_PROBLEM REQUIREMENTS_
Copy out the data from the line containing "Click the 写真取込 camera icon" through the line containing "Looking at the screenshot, I should [162, 172].", inclusive, without changing a character.

_AVAILABLE DATA_
• • •

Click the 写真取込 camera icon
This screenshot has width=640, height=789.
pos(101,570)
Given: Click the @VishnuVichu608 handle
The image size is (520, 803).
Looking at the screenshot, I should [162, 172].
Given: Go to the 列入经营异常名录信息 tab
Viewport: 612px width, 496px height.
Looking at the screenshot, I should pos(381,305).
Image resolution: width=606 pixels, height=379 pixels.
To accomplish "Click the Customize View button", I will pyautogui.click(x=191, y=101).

• • •

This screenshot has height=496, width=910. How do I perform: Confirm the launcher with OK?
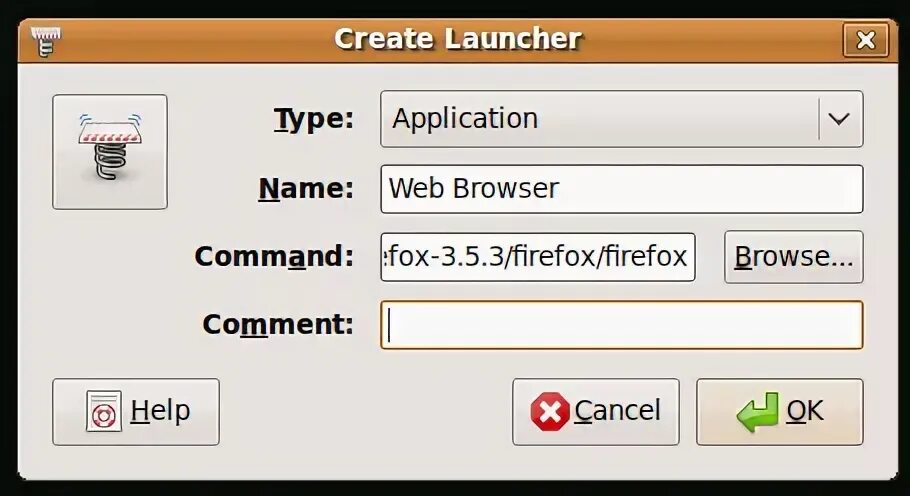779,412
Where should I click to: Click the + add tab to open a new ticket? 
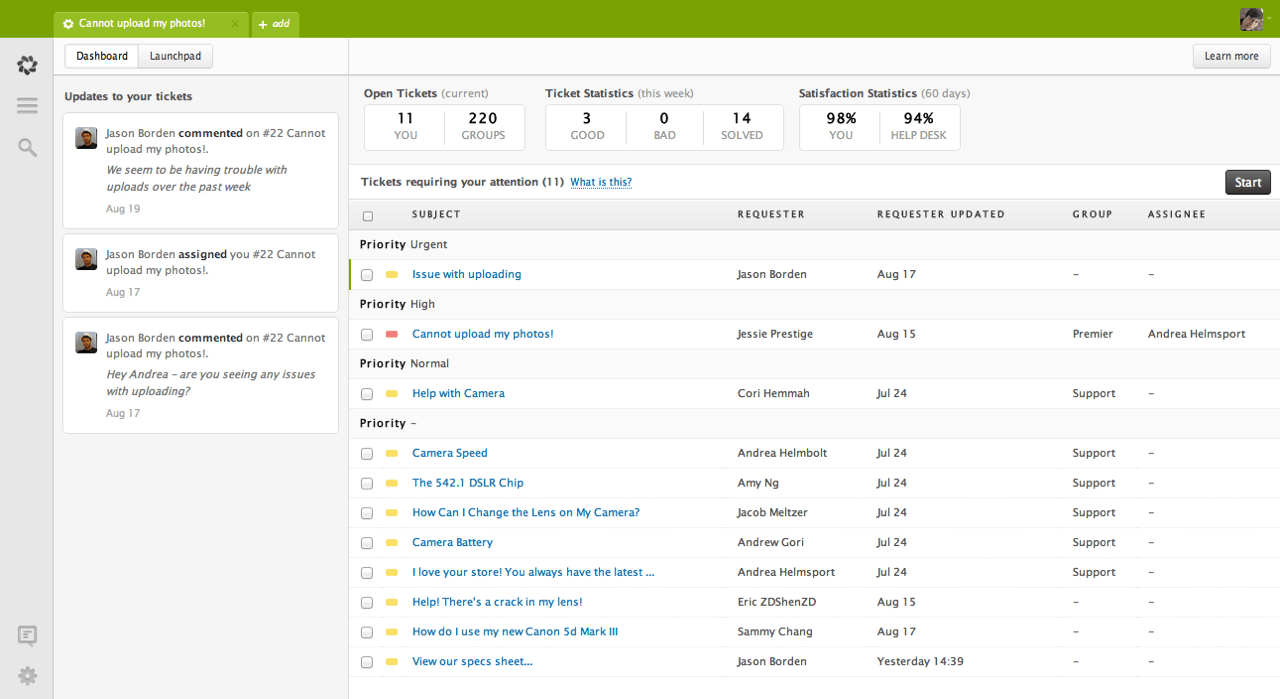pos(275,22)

• • •

_ANSWER TO THE EXERCISE_
Click the 写真取込 camera icon
This screenshot has width=640, height=789.
pos(101,570)
Given: Click the @VishnuVichu608 handle
The image size is (520, 803).
Looking at the screenshot, I should [162, 172].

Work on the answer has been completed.